### Exercise directions
Each line of the records below that contains "Locate" needs to be copied.

### Input data
'''

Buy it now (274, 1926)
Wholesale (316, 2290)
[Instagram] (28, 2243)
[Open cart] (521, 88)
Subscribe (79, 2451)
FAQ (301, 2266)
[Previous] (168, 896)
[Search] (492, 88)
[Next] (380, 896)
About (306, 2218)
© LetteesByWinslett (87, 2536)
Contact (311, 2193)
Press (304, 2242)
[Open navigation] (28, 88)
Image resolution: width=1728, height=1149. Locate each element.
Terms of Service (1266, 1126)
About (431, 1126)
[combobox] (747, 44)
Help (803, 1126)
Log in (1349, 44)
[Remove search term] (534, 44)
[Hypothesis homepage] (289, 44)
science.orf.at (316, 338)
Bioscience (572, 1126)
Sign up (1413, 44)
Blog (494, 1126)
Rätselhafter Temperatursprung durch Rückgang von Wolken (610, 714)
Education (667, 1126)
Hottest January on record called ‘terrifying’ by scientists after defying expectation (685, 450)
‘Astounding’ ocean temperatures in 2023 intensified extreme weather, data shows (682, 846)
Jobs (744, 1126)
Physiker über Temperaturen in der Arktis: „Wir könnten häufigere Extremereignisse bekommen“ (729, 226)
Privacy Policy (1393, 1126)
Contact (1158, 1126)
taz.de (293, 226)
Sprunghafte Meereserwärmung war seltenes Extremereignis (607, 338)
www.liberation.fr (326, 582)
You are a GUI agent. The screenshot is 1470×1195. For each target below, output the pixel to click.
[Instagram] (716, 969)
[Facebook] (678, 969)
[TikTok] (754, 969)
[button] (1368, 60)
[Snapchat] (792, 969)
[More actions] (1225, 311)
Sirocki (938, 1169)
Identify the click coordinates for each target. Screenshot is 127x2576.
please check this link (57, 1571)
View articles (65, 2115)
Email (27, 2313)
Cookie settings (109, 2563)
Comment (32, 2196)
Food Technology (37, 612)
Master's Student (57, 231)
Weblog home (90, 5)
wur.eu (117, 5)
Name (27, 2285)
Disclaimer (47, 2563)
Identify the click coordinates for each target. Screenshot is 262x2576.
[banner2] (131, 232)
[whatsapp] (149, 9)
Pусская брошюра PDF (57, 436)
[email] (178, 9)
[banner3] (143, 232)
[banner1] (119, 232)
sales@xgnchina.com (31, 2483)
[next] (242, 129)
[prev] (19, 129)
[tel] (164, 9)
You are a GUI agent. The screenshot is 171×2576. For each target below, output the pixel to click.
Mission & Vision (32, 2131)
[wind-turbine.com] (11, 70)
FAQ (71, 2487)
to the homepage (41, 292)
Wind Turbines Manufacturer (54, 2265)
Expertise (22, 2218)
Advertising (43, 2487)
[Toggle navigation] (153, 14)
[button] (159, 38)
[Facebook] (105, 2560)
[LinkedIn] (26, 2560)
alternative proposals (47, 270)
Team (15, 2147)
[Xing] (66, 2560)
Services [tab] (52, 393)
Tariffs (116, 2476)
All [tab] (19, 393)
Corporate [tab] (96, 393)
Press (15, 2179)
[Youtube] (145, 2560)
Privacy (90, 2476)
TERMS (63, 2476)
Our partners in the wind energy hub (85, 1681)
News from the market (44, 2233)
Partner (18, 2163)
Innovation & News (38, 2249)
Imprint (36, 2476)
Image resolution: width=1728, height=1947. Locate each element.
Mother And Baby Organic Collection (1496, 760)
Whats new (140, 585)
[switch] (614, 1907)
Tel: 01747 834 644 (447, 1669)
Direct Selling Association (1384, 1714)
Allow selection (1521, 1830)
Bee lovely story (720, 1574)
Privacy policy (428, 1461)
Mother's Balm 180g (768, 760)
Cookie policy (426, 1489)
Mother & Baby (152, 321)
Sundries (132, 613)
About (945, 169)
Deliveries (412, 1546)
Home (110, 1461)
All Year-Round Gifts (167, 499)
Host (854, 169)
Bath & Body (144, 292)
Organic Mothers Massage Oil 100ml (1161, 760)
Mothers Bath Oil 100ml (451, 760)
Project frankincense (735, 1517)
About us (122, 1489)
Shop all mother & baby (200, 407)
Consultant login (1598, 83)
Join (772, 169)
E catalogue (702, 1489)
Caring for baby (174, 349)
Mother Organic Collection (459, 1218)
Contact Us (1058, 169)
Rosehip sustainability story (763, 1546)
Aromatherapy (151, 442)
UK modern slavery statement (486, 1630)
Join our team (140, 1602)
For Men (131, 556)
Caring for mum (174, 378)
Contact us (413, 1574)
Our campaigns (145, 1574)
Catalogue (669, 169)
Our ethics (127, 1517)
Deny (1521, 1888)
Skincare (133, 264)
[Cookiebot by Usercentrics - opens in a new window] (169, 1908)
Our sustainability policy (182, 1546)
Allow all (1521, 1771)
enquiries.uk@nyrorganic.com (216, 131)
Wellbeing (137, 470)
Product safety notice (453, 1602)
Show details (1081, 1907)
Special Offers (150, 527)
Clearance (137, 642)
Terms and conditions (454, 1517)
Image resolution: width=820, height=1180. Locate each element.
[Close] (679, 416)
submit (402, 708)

'''

### The completed task
Image resolution: width=1728, height=1149. Locate each element.
Image resolution: width=1728, height=1947. Locate each element.
Image resolution: width=820, height=1180. Locate each element.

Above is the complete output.